A participant may not transfer rights granted under the ESPP other than by will, the laws of descent and distribution or as otherwise provided under the ESPP.

Certain Transactions. In addition, in the event of certain changes in capitalization or other events affecting our common stock, the plan administrator will make equitable adjustments to the ESPP and outstanding awards. In the event of certain corporate adjustments or corporate transactions, the plan administrator may provide for (1) either the replacement of outstanding rights with other rights or property or termination of outstanding rights in exchange for cash, (2) the assumption or substitution of outstanding rights by the successor or survivor corporation or parent or subsidiary thereof, if any, (3) the adjustment in the number and type of shares of stock subject to outstanding rights, (4) the use of participants’ accumulated payroll deductions to purchase stock on a new purchase date prior to the next scheduled purchase date and termination of any rights under ongoing offering periods or (5) the termination of all outstanding rights.

Plan Amendment. The plan administrator may amend, suspend or terminate the ESPP at any time. However, stockholder approval of any amendment to the ESPP will be required for any amendment that increases the aggregate number or changes the type of shares that may be sold pursuant to rights under the ESPP, changes the corporations or classes of corporations whose employees are eligible to participate in the ESPP or changes the ESPP in any manner that would cause the ESPP to no longer be an employee stock purchase plan within the meaning of Section 423(b) of the Code.

- WHAT YOU WILL DO:
(a) Quote the employee stock purchase plan passage in full, word for word.
(b) Print every one of the entries below exactly as they appear, but omit the pictures.

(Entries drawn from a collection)
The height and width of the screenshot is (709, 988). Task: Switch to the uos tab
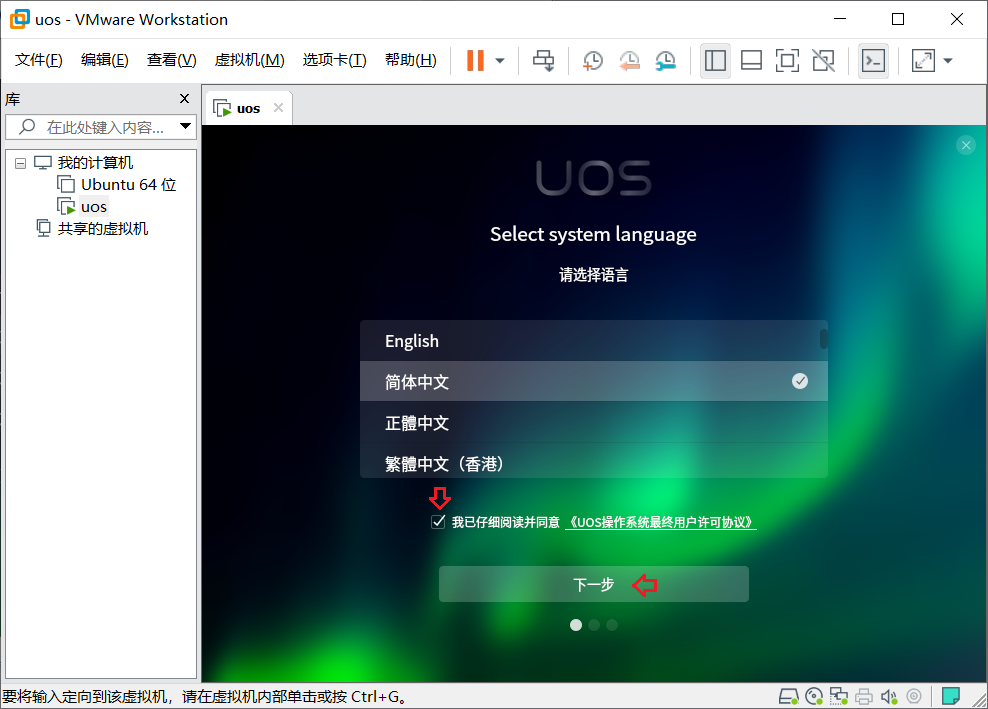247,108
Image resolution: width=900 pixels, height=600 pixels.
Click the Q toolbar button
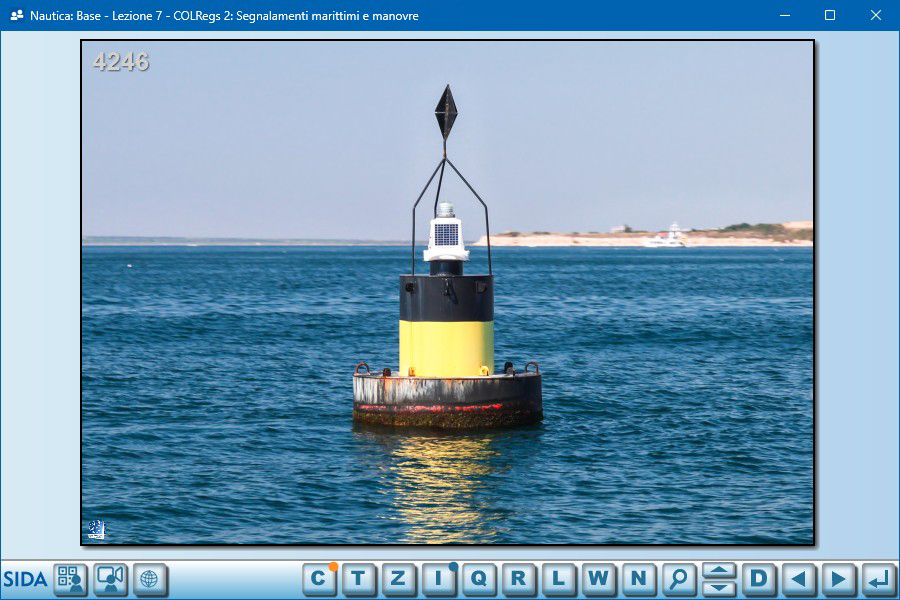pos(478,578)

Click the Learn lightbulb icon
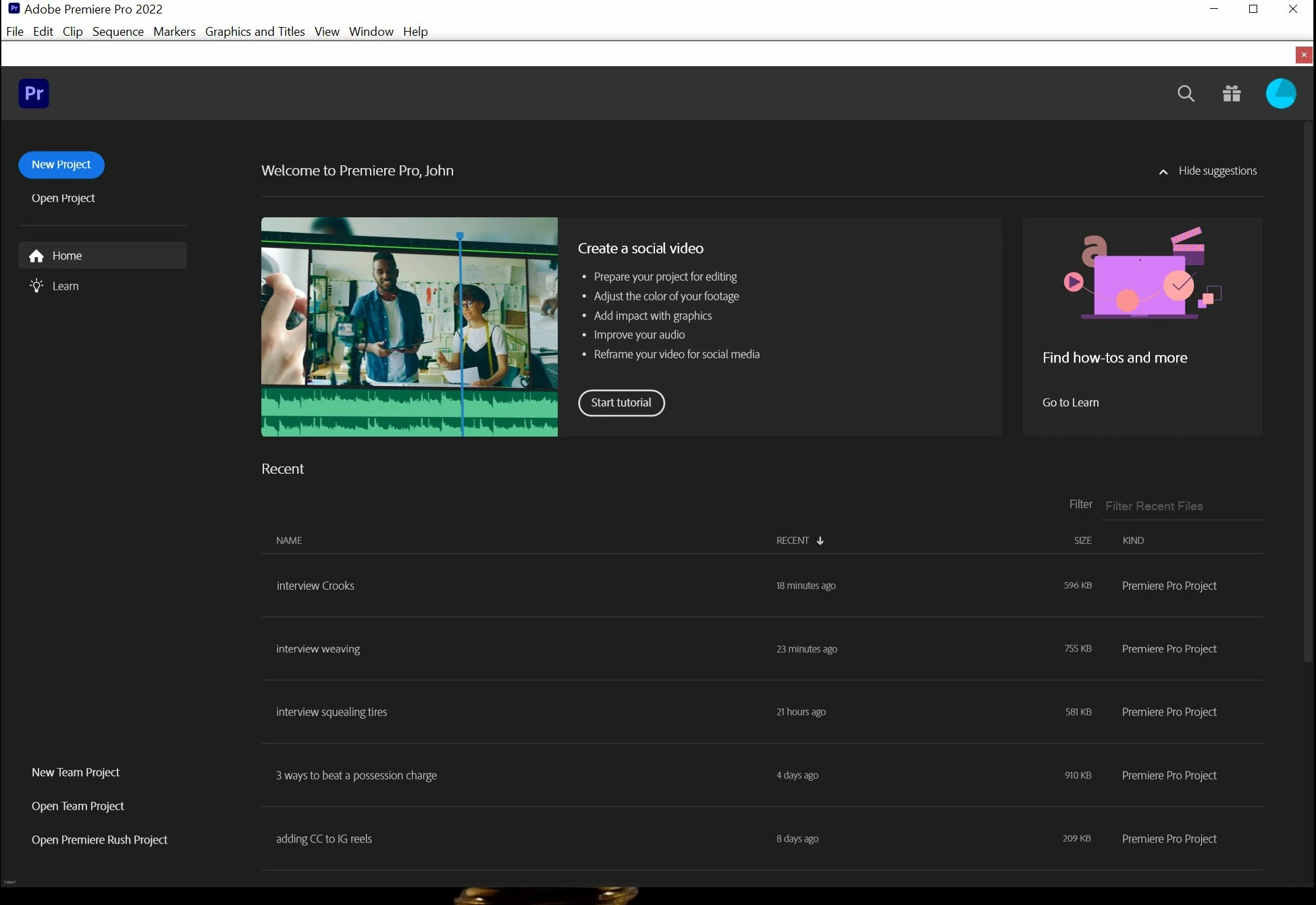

- SOLUTIONS BY TASK:
(a)
A participant may not transfer rights granted under the ESPP other than by will, the laws of descent and distribution or as otherwise provided under the ESPP.

Certain Transactions. In addition, in the event of certain changes in capitalization or other events affecting our common stock, the plan administrator will make equitable adjustments to the ESPP and outstanding awards. In the event of certain corporate adjustments or corporate transactions, the plan administrator may provide for (1) either the replacement of outstanding rights with other rights or property or termination of outstanding rights in exchange for cash, (2) the assumption or substitution of outstanding rights by the successor or survivor corporation or parent or subsidiary thereof, if any, (3) the adjustment in the number and type of shares of stock subject to outstanding rights, (4) the use of participants’ accumulated payroll deductions to purchase stock on a new purchase date prior to the next scheduled purchase date and termination of any rights under ongoing offering periods or (5) the termination of all outstanding rights.

Plan Amendment. The plan administrator may amend, suspend or terminate the ESPP at any time. However, stockholder approval of any amendment to the ESPP will be required for any amendment that increases the aggregate number or changes the type of shares that may be sold pursuant to rights under the ESPP, changes the corporations or classes of corporations whose employees are eligible to participate in the ESPP or changes the ESPP in any manner that would cause the ESPP to no longer be an employee stock purchase plan within the meaning of Section 423(b) of the Code.

(b)
The height and width of the screenshot is (709, 988). Task: Switch to the uos tab
247,108
Image resolution: width=900 pixels, height=600 pixels.
Click the Q toolbar button
pos(478,578)

Click the Learn lightbulb icon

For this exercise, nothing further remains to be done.